+++ Listed records
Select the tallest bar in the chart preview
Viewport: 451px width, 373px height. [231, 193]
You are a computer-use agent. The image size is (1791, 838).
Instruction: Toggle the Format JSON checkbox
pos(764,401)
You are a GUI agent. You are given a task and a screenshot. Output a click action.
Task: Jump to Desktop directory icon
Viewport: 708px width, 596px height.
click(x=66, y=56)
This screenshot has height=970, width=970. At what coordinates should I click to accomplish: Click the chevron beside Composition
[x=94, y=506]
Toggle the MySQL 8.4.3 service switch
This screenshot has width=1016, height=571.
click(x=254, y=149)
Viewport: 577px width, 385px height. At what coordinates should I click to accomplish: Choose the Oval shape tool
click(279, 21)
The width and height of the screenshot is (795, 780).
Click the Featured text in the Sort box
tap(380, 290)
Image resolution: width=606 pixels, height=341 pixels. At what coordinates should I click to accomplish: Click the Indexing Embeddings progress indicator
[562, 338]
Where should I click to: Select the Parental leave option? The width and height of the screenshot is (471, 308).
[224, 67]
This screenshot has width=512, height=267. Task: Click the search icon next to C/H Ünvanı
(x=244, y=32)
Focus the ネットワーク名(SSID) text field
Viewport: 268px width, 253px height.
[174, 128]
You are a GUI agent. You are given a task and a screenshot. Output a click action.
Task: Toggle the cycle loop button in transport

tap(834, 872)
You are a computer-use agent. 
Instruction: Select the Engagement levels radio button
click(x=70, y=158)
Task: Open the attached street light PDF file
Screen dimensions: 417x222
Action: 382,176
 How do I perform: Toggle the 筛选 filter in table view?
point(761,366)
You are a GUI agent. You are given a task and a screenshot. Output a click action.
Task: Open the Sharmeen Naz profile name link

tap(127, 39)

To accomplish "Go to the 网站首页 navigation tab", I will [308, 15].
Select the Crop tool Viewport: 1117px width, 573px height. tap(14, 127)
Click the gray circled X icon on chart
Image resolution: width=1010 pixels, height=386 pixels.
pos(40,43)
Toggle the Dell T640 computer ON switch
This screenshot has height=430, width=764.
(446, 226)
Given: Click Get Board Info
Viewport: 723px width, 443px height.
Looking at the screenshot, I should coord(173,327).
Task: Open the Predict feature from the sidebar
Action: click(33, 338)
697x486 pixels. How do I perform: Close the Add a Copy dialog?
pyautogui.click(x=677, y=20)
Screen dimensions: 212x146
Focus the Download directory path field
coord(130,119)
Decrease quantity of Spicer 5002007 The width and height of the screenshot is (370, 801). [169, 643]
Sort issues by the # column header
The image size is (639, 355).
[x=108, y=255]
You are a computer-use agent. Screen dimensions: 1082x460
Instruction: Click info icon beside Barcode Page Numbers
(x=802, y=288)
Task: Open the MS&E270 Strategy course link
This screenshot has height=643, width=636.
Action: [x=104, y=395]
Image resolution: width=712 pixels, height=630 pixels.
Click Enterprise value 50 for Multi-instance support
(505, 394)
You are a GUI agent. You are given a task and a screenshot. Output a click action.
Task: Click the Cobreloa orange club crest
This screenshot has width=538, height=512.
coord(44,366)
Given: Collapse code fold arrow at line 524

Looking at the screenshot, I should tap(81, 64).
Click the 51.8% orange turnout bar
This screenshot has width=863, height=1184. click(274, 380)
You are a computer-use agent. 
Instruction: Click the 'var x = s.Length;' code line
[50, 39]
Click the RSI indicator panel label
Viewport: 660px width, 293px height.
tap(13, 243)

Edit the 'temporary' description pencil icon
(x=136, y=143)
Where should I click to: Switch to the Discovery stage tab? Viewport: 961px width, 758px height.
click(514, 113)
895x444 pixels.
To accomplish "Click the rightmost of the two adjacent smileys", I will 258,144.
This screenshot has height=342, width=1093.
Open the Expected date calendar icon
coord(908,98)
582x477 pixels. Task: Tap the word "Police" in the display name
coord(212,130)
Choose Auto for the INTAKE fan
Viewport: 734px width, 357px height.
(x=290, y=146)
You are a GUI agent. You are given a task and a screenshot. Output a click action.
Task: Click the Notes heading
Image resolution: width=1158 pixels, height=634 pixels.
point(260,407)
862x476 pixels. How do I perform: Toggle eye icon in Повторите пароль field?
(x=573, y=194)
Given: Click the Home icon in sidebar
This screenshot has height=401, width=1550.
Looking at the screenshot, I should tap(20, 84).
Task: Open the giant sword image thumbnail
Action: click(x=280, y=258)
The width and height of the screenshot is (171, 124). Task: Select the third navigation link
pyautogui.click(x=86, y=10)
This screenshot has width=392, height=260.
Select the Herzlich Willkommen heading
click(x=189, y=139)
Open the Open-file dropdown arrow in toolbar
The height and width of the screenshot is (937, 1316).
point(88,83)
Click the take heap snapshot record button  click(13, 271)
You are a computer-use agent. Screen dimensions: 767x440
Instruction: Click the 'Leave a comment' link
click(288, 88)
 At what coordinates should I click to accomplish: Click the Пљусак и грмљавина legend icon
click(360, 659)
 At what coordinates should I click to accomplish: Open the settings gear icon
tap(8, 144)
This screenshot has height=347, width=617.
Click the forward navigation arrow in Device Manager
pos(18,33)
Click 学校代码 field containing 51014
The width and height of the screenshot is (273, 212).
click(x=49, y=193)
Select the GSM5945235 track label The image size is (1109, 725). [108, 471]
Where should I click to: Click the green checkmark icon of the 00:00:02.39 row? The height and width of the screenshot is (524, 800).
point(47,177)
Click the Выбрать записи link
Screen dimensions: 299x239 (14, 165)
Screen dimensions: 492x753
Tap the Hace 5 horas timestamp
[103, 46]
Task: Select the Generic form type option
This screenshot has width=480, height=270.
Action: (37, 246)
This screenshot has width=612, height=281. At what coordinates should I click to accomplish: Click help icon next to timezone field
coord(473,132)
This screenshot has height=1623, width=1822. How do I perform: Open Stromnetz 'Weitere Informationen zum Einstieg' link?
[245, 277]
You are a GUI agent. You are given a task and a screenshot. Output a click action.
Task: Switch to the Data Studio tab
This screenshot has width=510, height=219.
++++++
(What you need to do):
Retype each record above so that every word stays exactly the same.

(Output of the task):
Select the tallest bar in the chart preview
Viewport: 451px width, 373px height. [231, 193]
You are a computer-use agent. The image size is (1791, 838).
Instruction: Toggle the Format JSON checkbox
pos(764,401)
You are a GUI agent. You are given a task and a screenshot. Output a click action.
Task: Jump to Desktop directory icon
Viewport: 708px width, 596px height.
click(x=66, y=56)
This screenshot has height=970, width=970. At what coordinates should I click to accomplish: Click the chevron beside Composition
[x=94, y=506]
Toggle the MySQL 8.4.3 service switch
This screenshot has width=1016, height=571.
click(x=254, y=149)
Viewport: 577px width, 385px height. At what coordinates should I click to accomplish: Choose the Oval shape tool
click(279, 21)
The width and height of the screenshot is (795, 780).
Click the Featured text in the Sort box
tap(380, 290)
Image resolution: width=606 pixels, height=341 pixels. At what coordinates should I click to accomplish: Click the Indexing Embeddings progress indicator
[562, 338]
Where should I click to: Select the Parental leave option? The width and height of the screenshot is (471, 308).
[224, 67]
This screenshot has width=512, height=267. Task: Click the search icon next to C/H Ünvanı
(x=244, y=32)
Focus the ネットワーク名(SSID) text field
Viewport: 268px width, 253px height.
[174, 128]
You are a GUI agent. You are given a task and a screenshot. Output a click action.
Task: Toggle the cycle loop button in transport

tap(834, 872)
You are a computer-use agent. 
Instruction: Select the Engagement levels radio button
click(x=70, y=158)
Task: Open the attached street light PDF file
Screen dimensions: 417x222
Action: 382,176
 How do I perform: Toggle the 筛选 filter in table view?
point(761,366)
You are a GUI agent. You are given a task and a screenshot. Output a click action.
Task: Open the Sharmeen Naz profile name link

tap(127, 39)

To accomplish "Go to the 网站首页 navigation tab", I will [308, 15].
Select the Crop tool Viewport: 1117px width, 573px height. tap(14, 127)
Click the gray circled X icon on chart
Image resolution: width=1010 pixels, height=386 pixels.
pos(40,43)
Toggle the Dell T640 computer ON switch
This screenshot has height=430, width=764.
(446, 226)
Given: Click Get Board Info
Viewport: 723px width, 443px height.
Looking at the screenshot, I should coord(173,327).
Task: Open the Predict feature from the sidebar
Action: click(33, 338)
697x486 pixels. How do I perform: Close the Add a Copy dialog?
pyautogui.click(x=677, y=20)
Screen dimensions: 212x146
Focus the Download directory path field
coord(130,119)
Decrease quantity of Spicer 5002007 The width and height of the screenshot is (370, 801). [169, 643]
Sort issues by the # column header
The image size is (639, 355).
[x=108, y=255]
You are a computer-use agent. Screen dimensions: 1082x460
Instruction: Click info icon beside Barcode Page Numbers
(x=802, y=288)
Task: Open the MS&E270 Strategy course link
This screenshot has height=643, width=636.
Action: [x=104, y=395]
Image resolution: width=712 pixels, height=630 pixels.
Click Enterprise value 50 for Multi-instance support
(505, 394)
You are a GUI agent. You are given a task and a screenshot. Output a click action.
Task: Click the Cobreloa orange club crest
This screenshot has width=538, height=512.
coord(44,366)
Given: Collapse code fold arrow at line 524

Looking at the screenshot, I should tap(81, 64).
Click the 51.8% orange turnout bar
This screenshot has width=863, height=1184. click(274, 380)
You are a computer-use agent. 
Instruction: Click the 'var x = s.Length;' code line
[50, 39]
Click the RSI indicator panel label
Viewport: 660px width, 293px height.
tap(13, 243)

Edit the 'temporary' description pencil icon
(x=136, y=143)
Where should I click to: Switch to the Discovery stage tab? Viewport: 961px width, 758px height.
click(514, 113)
895x444 pixels.
To accomplish "Click the rightmost of the two adjacent smileys", I will 258,144.
This screenshot has height=342, width=1093.
Open the Expected date calendar icon
coord(908,98)
582x477 pixels. Task: Tap the word "Police" in the display name
coord(212,130)
Choose Auto for the INTAKE fan
Viewport: 734px width, 357px height.
(x=290, y=146)
You are a GUI agent. You are given a task and a screenshot. Output a click action.
Task: Click the Notes heading
Image resolution: width=1158 pixels, height=634 pixels.
point(260,407)
862x476 pixels. How do I perform: Toggle eye icon in Повторите пароль field?
(x=573, y=194)
Given: Click the Home icon in sidebar
This screenshot has height=401, width=1550.
Looking at the screenshot, I should tap(20, 84).
Task: Open the giant sword image thumbnail
Action: click(x=280, y=258)
The width and height of the screenshot is (171, 124). Task: Select the third navigation link
pyautogui.click(x=86, y=10)
This screenshot has width=392, height=260.
Select the Herzlich Willkommen heading
click(x=189, y=139)
Open the Open-file dropdown arrow in toolbar
The height and width of the screenshot is (937, 1316).
point(88,83)
Click the take heap snapshot record button  click(13, 271)
You are a computer-use agent. Screen dimensions: 767x440
Instruction: Click the 'Leave a comment' link
click(288, 88)
 At what coordinates should I click to accomplish: Click the Пљусак и грмљавина legend icon
click(360, 659)
 At what coordinates should I click to accomplish: Open the settings gear icon
tap(8, 144)
This screenshot has height=347, width=617.
Click the forward navigation arrow in Device Manager
pos(18,33)
Click 学校代码 field containing 51014
The width and height of the screenshot is (273, 212).
click(x=49, y=193)
Select the GSM5945235 track label The image size is (1109, 725). [108, 471]
Where should I click to: Click the green checkmark icon of the 00:00:02.39 row? The height and width of the screenshot is (524, 800).
point(47,177)
Click the Выбрать записи link
Screen dimensions: 299x239 (14, 165)
Screen dimensions: 492x753
Tap the Hace 5 horas timestamp
[103, 46]
Task: Select the Generic form type option
This screenshot has width=480, height=270.
Action: (37, 246)
This screenshot has width=612, height=281. At what coordinates should I click to accomplish: Click help icon next to timezone field
coord(473,132)
This screenshot has height=1623, width=1822. How do I perform: Open Stromnetz 'Weitere Informationen zum Einstieg' link?
[245, 277]
You are a GUI agent. You are given a task and a screenshot. Output a click action.
Task: Switch to the Data Studio tab
This screenshot has width=510, height=219.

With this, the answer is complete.